**Exercise instructions**
Output exactly the lines from the one holding "Where should I click to: Select" through the final line of the entries.

Records contained in a dataset:
◇ ◇ ◇ ◇

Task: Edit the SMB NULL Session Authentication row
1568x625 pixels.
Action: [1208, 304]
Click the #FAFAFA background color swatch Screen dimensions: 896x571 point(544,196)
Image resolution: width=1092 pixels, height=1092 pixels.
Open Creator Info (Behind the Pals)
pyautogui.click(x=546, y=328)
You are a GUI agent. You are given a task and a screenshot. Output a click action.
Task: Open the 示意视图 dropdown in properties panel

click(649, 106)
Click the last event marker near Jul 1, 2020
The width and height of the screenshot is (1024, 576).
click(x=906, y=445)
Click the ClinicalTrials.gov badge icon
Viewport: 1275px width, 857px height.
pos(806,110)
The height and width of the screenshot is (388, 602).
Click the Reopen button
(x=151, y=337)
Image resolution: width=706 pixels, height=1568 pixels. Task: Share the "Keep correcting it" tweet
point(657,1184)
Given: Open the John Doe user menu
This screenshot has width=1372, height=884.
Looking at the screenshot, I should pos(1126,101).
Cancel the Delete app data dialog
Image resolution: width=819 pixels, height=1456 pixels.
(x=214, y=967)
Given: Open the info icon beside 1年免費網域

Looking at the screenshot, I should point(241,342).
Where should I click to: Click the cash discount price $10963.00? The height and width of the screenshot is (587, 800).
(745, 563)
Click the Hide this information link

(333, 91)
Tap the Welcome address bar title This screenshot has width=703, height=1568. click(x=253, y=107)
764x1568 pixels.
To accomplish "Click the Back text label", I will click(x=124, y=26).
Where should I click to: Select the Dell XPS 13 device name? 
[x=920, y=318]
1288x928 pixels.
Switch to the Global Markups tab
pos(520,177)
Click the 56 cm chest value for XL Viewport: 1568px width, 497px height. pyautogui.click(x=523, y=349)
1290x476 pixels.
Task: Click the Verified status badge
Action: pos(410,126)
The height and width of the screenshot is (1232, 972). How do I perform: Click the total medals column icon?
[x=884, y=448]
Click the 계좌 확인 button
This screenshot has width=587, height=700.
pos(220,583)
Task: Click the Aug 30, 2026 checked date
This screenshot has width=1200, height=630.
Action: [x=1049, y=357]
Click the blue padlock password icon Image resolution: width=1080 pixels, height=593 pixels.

◇ ◇ ◇ ◇

**Written answer**
Where should I click to: Select the Dell XPS 13 device name? 
[x=920, y=318]
1288x928 pixels.
Switch to the Global Markups tab
pos(520,177)
Click the 56 cm chest value for XL Viewport: 1568px width, 497px height. pyautogui.click(x=523, y=349)
1290x476 pixels.
Task: Click the Verified status badge
Action: pos(410,126)
The height and width of the screenshot is (1232, 972). How do I perform: Click the total medals column icon?
[x=884, y=448]
Click the 계좌 확인 button
This screenshot has width=587, height=700.
pos(220,583)
Task: Click the Aug 30, 2026 checked date
This screenshot has width=1200, height=630.
Action: [x=1049, y=357]
Click the blue padlock password icon Image resolution: width=1080 pixels, height=593 pixels.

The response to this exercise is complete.